Consolidate Xbox Apps On All Platforms
Microsoft. You cannot keep touting how "easy" it is to switch between your services on console, PC, and mobile with this mess here. The first order of business is to clean up the Google Play Store—consolidate your services and/or make it clear which app does what. Until recently, xCloud was hosted in the Xbox Game Streaming "Preview" app. Now, the open beta for xCloud is located in the "Xbox Game Pass (Beta)" app. It took me longer than I'd have liked to find the app I needed to try out the open beta.
In addition, games need to be removed from the Microsoft Store on PC before launch.
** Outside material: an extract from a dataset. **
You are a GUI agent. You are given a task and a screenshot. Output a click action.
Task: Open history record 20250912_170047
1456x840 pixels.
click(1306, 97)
The PC Xbox app is still technically in beta, but launching the 1.0 version a few weeks before the Series X launches will be a huge help. The Microsoft Store is a confusing and barely functional marketplace with a difficult to navigate UI. The Xbox app is much cleaner and user friendly, and we don't need players wondering if they bought the game on one store or the other or what that means for syncing with xCloud or with their console. If Microsoft is advertising "Play Anywhere," figuring out how to play anywhere shouldn't require a PhD.
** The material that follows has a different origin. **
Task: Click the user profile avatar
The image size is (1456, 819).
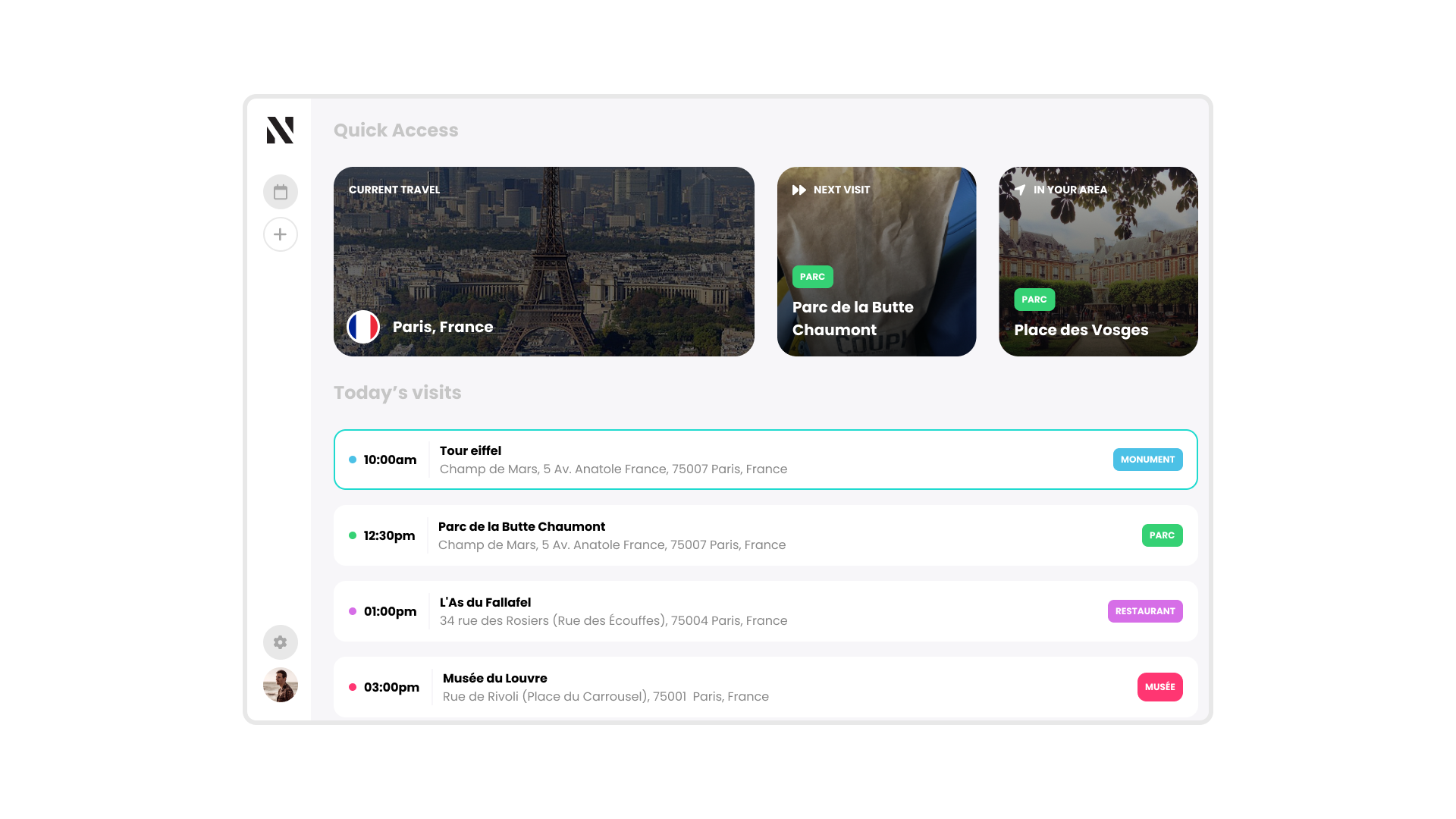Action: (x=280, y=685)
Bundle Game Pass with Android Tablets on Black Friday
Samsung is riding high on Apple's announcement that iPhones will not be compatible with xCloud. In fact, the new flagship Galaxy Note 20 and Tab 7 tablet has an optional bundle with three months of Game Pass Ultimate, including xCloud support. While there are certainly some iPhone users that will switch to Android on their next upgrade because of this development, I don't anticipate that number being very high. What I've observed is a surge of interest in Android tablets so that iPhone users can stick with their preferred phone ecosystem but still utilize the benefits of xCloud. Samsung has the right idea here, but Microsoft needs to be reaching out to all Android tablet manufacturers to get a deal going before the Black Friday/Cyber Monday sales this holiday.
Price, Price, and Price
The Xbox One launch flopped largely because of the $499 price tag (which was due to the built-in Kinect, now defunct) in comparison to the $399 PS4. With Sony's shiny new console appearing to be launching at no less than $499 (and by some accounts up to $599), it is imperative Xbox undercuts their price. CEO Phil Spencer has made it clear that they don't care where or how you play their games or even if you buy their consoles—they just want you on Game Pass. Many, myself included, have a gaming PC and are all set with Xbox games. Many, many more folks do not and will be looking for a console to jump to for next-generation games. If Spencer and Xbox are committed to that idea—just getting everybody in the world a platform for Game Pass—the Series X needs to launch for $399 or less. If not, the leaked cheaper model (Xbox Series S) needs to go for anywhere from $99-$199 (depending on what it is) to get gamers on Game Pass. I'm going to be blunt here: Xbox is not offering anywhere near the quality of games that PlayStation is, at least at launch. The price of the console should reflect that.
I have listed a lot of things for Xbox to do in a short amount of time here, although they've already got a foothold on most of them. I think Xbox still offers something you can't get anywhere else with Game Pass, Play Anywhere saves and xCloud. As long as they rally their marketing around that, they can still have a successful launch this holiday.